◆ Work item ◆
Which lines of the records below contain the word "entry"? Report each of them in full.

——

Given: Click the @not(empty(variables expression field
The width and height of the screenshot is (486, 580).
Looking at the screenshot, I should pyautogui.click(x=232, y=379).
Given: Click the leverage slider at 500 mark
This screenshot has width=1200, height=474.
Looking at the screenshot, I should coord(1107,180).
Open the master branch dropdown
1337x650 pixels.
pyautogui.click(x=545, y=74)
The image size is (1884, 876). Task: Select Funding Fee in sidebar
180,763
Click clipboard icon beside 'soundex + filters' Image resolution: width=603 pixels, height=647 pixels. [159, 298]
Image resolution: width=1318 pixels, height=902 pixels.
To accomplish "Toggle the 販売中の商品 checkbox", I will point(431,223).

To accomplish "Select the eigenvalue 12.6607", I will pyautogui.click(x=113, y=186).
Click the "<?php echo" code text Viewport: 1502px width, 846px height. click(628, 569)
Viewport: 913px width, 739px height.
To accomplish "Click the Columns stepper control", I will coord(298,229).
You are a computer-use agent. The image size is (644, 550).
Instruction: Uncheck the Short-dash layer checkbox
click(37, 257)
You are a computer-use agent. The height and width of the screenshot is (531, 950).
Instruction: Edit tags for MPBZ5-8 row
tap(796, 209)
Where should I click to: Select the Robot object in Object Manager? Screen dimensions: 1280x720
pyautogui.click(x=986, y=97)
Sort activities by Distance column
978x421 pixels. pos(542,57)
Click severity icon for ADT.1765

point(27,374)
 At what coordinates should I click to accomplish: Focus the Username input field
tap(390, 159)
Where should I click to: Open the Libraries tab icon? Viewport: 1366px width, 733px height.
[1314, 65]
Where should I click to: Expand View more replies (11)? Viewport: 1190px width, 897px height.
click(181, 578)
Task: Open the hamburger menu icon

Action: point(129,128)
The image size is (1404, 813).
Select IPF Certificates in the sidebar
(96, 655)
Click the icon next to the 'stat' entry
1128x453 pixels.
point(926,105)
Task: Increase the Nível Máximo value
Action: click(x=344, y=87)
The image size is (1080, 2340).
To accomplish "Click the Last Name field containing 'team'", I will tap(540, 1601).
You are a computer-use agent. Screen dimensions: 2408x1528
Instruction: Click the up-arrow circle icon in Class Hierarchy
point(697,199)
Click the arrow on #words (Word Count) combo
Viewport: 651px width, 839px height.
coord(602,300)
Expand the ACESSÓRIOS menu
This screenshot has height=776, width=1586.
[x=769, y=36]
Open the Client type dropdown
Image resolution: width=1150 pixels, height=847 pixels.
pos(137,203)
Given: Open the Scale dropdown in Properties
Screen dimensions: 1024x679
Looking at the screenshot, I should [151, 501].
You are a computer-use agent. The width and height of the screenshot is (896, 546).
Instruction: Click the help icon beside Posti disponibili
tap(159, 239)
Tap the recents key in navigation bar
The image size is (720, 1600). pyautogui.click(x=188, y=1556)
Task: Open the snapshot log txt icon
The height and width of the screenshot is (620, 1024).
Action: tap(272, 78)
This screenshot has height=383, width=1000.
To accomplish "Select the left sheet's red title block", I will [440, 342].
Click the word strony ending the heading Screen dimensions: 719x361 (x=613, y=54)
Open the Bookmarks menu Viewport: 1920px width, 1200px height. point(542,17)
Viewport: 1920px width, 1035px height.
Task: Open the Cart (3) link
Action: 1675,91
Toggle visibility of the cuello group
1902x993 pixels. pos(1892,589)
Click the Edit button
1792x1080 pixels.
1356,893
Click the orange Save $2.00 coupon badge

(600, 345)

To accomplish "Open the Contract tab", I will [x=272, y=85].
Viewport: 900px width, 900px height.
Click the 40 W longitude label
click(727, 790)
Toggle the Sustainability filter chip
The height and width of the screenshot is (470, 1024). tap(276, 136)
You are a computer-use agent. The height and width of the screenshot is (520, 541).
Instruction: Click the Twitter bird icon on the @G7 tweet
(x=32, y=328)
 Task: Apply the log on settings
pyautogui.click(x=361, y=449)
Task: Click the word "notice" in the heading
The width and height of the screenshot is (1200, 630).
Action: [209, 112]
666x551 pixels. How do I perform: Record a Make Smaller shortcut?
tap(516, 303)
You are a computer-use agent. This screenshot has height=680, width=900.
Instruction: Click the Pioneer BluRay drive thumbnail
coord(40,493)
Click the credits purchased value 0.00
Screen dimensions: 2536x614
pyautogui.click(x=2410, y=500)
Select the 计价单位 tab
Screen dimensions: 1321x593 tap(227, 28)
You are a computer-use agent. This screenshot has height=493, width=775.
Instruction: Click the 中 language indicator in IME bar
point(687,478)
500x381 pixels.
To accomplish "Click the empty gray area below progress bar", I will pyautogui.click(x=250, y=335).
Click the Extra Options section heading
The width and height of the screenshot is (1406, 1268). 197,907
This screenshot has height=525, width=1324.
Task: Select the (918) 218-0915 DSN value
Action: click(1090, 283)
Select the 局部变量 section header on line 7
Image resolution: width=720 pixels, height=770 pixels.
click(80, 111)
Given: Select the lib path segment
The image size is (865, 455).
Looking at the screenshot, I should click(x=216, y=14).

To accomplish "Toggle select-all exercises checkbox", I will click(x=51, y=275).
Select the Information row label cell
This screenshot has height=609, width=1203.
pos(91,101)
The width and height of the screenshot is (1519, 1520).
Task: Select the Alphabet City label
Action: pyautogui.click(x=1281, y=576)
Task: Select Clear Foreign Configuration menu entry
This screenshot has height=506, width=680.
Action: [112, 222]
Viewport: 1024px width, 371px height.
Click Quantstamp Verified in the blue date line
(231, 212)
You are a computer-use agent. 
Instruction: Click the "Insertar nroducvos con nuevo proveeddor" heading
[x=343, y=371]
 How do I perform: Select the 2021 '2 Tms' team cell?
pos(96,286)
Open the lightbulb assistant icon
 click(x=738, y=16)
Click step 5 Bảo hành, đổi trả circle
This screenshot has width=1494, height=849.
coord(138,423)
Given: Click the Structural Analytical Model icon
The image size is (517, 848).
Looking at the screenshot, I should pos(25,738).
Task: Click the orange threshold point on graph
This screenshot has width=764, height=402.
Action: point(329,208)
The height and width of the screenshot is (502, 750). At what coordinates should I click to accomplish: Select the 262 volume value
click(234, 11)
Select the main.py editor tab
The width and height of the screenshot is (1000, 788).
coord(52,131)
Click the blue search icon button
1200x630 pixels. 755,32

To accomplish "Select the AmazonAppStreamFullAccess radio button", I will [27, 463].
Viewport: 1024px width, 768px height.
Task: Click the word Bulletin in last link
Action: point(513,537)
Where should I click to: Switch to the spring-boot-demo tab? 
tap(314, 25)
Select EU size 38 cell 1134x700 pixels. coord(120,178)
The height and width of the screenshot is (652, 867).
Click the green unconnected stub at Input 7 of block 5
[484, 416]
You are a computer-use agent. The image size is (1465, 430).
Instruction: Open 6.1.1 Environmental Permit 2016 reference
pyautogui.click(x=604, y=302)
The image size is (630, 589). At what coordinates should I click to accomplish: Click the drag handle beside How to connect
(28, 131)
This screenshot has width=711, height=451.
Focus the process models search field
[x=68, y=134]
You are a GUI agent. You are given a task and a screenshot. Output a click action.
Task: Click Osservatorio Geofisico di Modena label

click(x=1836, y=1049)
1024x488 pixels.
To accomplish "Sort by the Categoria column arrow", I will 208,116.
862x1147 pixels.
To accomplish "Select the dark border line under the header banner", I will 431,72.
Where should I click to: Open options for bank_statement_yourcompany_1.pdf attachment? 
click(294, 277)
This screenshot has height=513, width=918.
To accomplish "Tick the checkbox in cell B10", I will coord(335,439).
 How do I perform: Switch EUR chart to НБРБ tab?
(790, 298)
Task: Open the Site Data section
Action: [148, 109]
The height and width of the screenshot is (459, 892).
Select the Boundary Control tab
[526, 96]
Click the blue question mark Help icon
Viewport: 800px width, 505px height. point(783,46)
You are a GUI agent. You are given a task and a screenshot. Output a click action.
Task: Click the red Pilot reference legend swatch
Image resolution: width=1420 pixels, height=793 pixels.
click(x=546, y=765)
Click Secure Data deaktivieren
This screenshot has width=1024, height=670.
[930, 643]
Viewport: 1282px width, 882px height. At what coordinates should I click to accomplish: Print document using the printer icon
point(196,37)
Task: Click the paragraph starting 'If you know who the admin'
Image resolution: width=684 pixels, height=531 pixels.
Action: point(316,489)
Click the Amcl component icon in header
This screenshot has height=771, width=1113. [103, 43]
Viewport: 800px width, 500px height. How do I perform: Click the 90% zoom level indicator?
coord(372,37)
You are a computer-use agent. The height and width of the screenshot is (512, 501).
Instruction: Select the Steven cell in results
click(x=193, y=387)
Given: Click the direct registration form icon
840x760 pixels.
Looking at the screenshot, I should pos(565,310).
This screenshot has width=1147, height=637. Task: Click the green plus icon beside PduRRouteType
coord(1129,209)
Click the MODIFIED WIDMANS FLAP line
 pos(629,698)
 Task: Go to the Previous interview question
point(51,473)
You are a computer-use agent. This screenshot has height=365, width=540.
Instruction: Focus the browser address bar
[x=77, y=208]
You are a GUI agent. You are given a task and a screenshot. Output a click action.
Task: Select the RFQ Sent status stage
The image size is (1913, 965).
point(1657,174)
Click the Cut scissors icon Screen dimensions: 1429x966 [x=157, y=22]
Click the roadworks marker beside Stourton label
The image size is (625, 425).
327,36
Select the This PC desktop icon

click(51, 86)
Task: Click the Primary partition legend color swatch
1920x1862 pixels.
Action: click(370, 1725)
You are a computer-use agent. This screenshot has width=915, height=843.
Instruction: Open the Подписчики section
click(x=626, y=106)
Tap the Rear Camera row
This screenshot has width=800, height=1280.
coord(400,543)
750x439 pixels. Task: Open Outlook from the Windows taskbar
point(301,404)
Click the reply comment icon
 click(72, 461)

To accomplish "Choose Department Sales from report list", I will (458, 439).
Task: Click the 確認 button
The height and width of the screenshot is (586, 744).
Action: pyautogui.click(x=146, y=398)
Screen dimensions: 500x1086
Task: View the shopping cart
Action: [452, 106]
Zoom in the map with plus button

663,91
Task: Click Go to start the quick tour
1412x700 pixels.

——

◆ Reply ◆
Click the icon next to the 'stat' entry
Task: Select Clear Foreign Configuration menu entry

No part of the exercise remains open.